WHO IS Bishop Michael Fitzgerald? For six months pundits have struggled to find an answer to this perplexing question. Ever since a Sunday newspaper, in a moment of prophetic fervour, hailed him as the Vatican's favourite to succeed Cardinal Hume as Archbishop of Westminster, the hunt has been on to supply him with a clear identity and coherent set of opinions.
On the face it. the answer seemed quite simple: Bishop Fitzgerald is the most senior Englishman in the Roman Curia. A White Father. A missionary. An expert on Islam. But then things began to get difficult. What exactly is he like? Where has he been for the past 62 years? What is his view of the Church and the world? Beyond the bare facts, the information was scant. Few English Churchmen knew him and those that did didn't know him well. The most that could be said about him was that he was, to borrow Churchill's memorable phrase, "a riddle wrapped in a mystery inside an enigma".

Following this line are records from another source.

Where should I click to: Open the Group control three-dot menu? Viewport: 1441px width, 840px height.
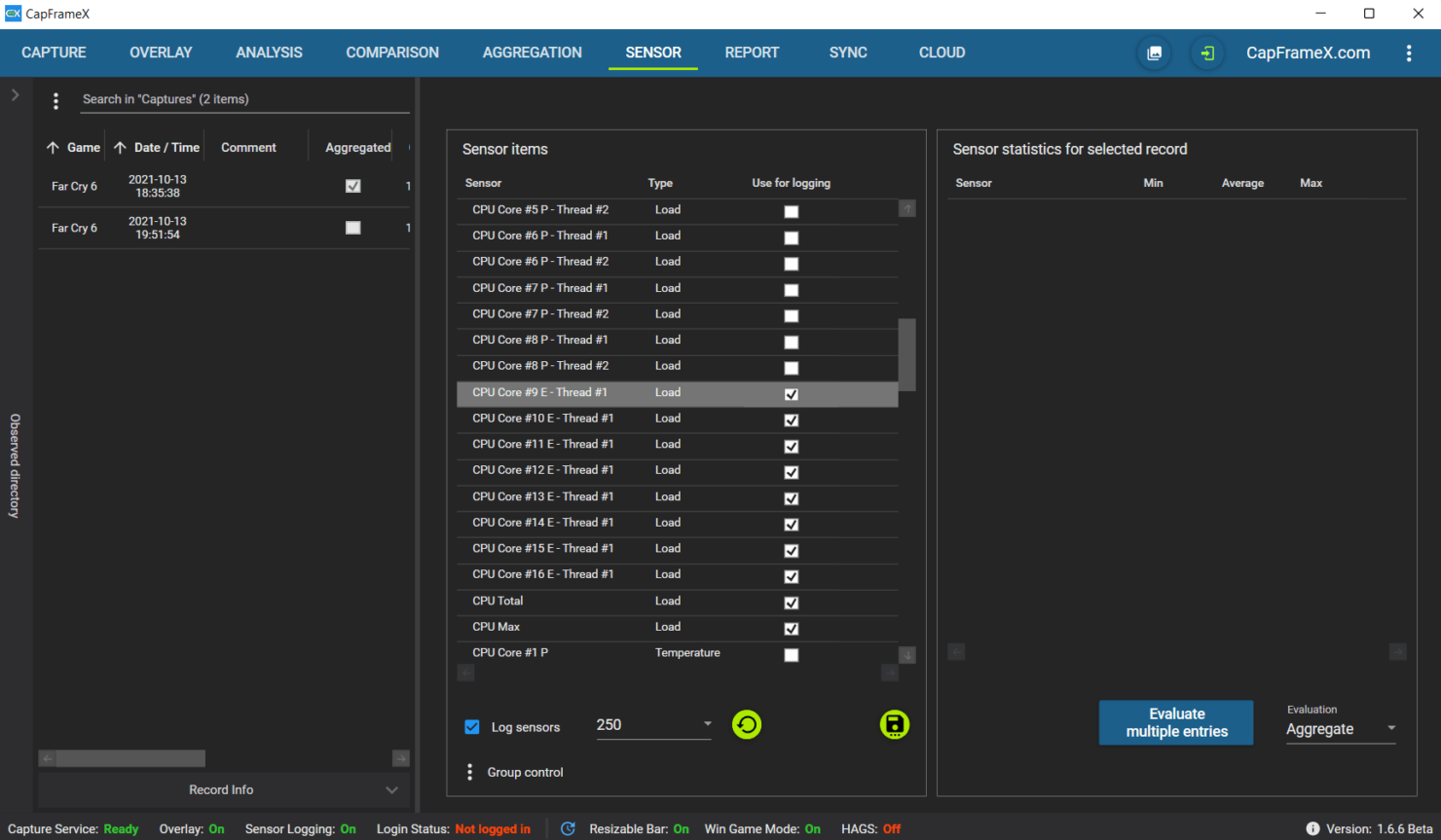tap(470, 772)
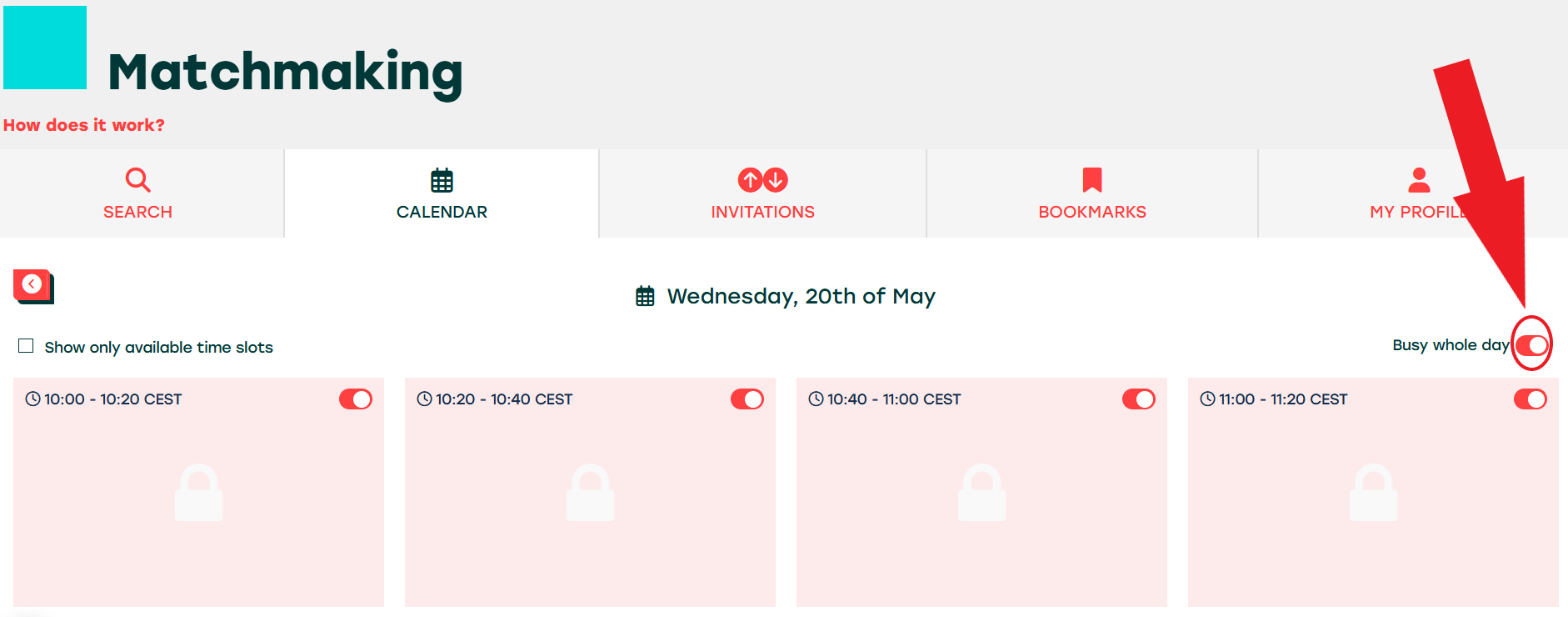The width and height of the screenshot is (1568, 617).
Task: Click the My Profile person icon
Action: point(1419,180)
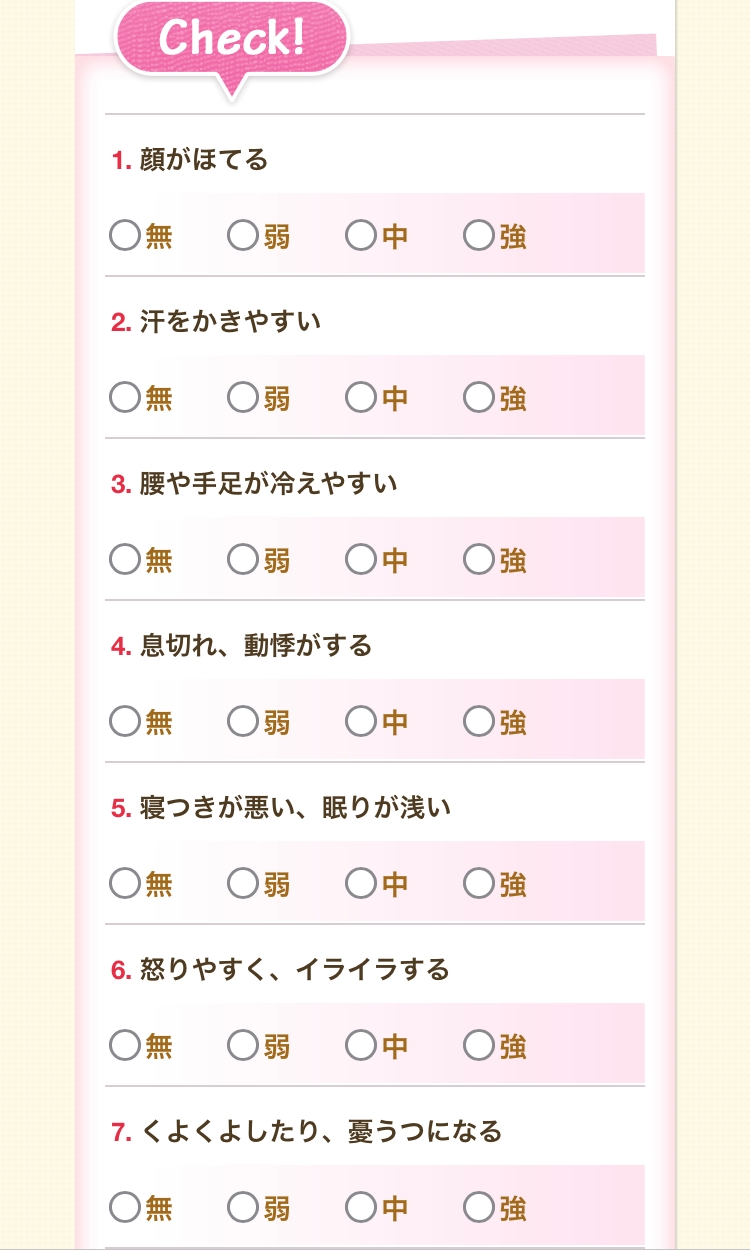Select 無 for question 1 顔がほてる

125,236
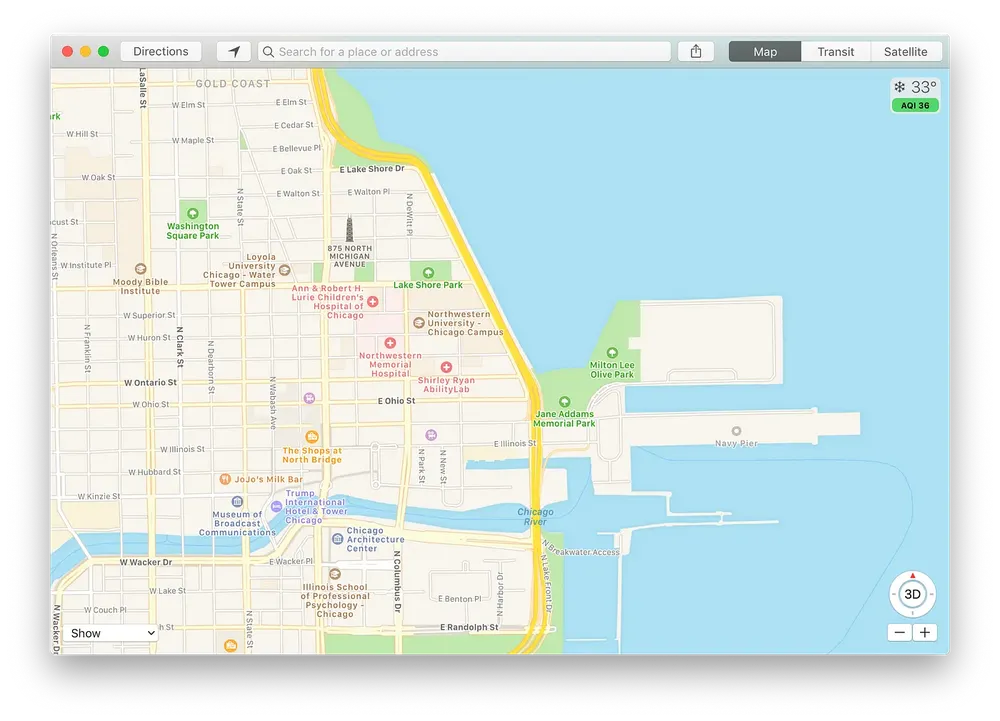Switch to Transit view
Image resolution: width=1000 pixels, height=721 pixels.
(x=836, y=51)
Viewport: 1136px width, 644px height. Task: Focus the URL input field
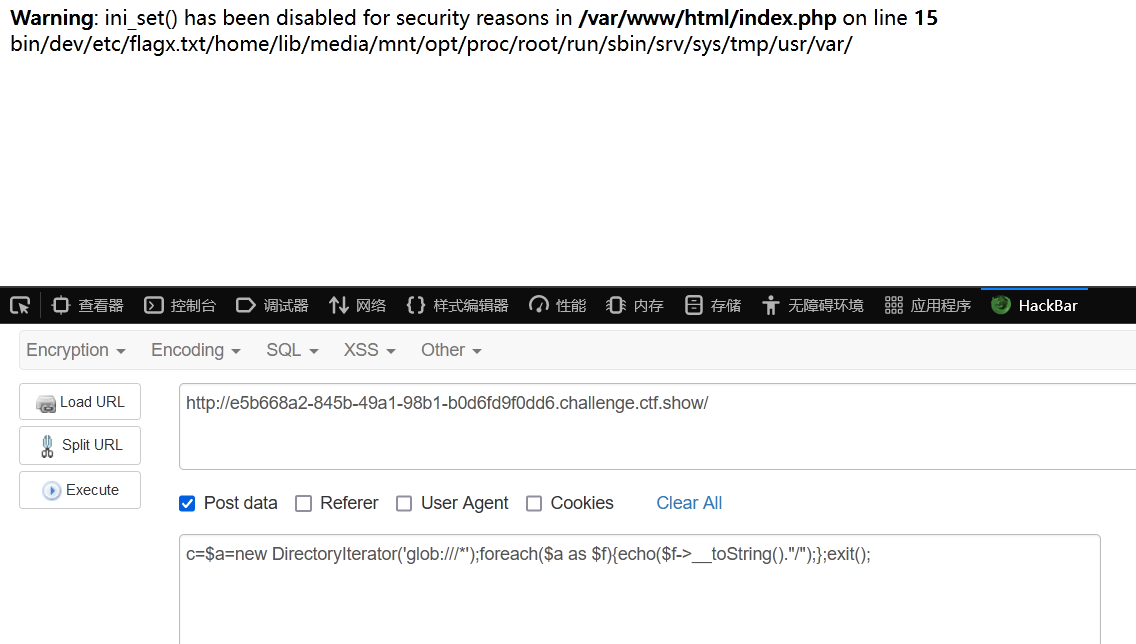(657, 427)
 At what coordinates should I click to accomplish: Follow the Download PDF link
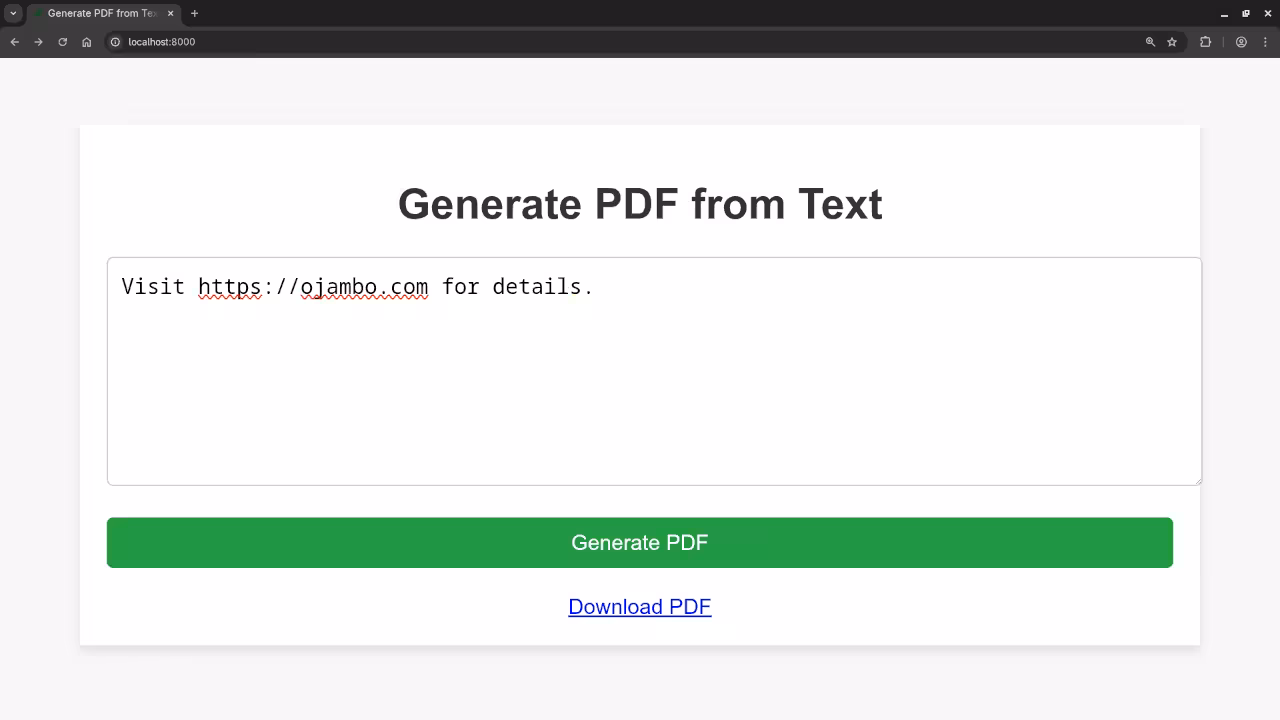(640, 607)
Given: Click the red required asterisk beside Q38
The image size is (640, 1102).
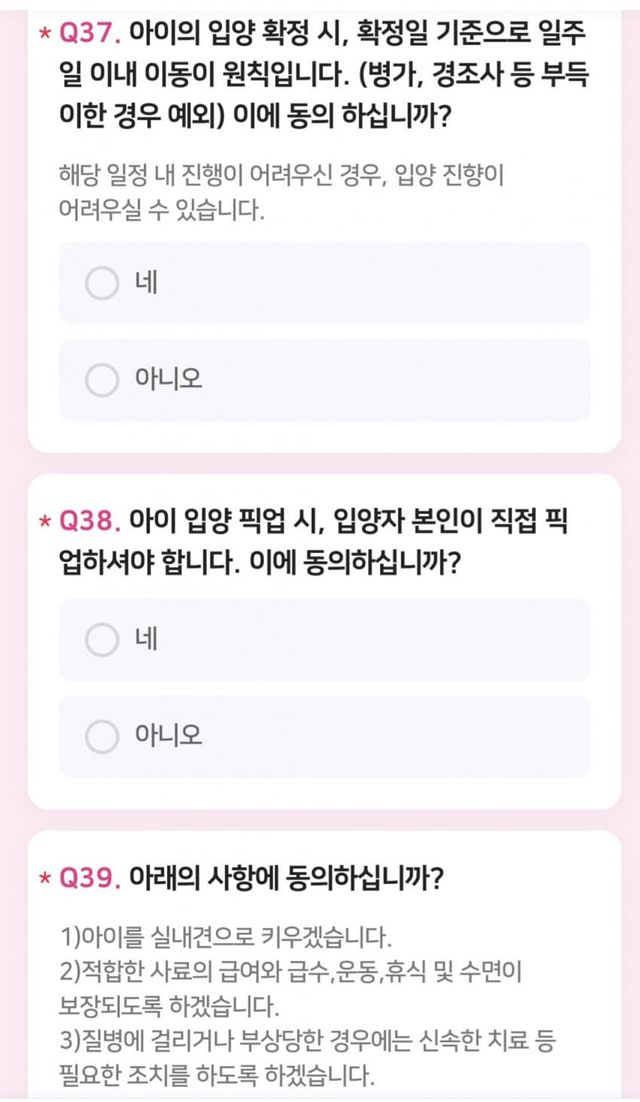Looking at the screenshot, I should pos(44,522).

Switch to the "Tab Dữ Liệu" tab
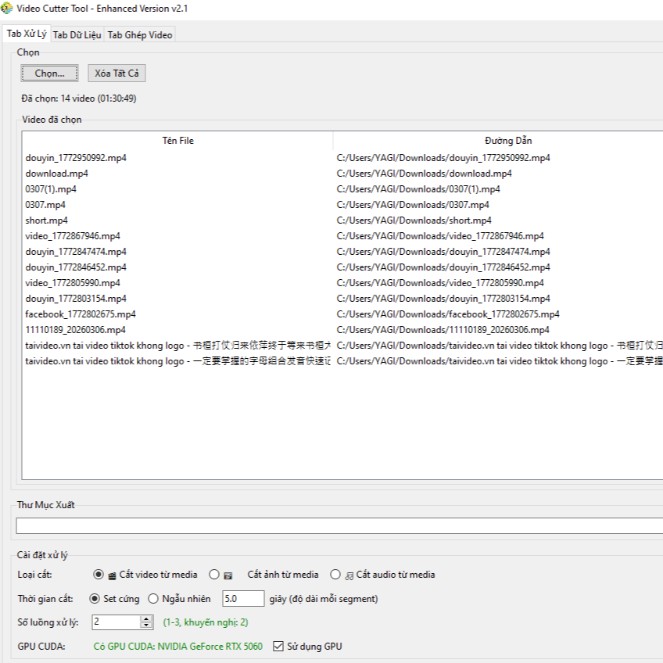pyautogui.click(x=77, y=35)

hi an attempt to answer the riddle, I met Bishop Fitzgerald in December. He was making a flying visit to England, combining a seminar on interfaith relations with a visit to his relatives in the North West. The bishop is a frequent traveller. Once or twice a month he leaves his desk at the Vatican for a trip to an exotic location, generally in the Muslim world. In 1998 alone, he visited Iran, Bosnia, Kenya and the Holy Land (twice).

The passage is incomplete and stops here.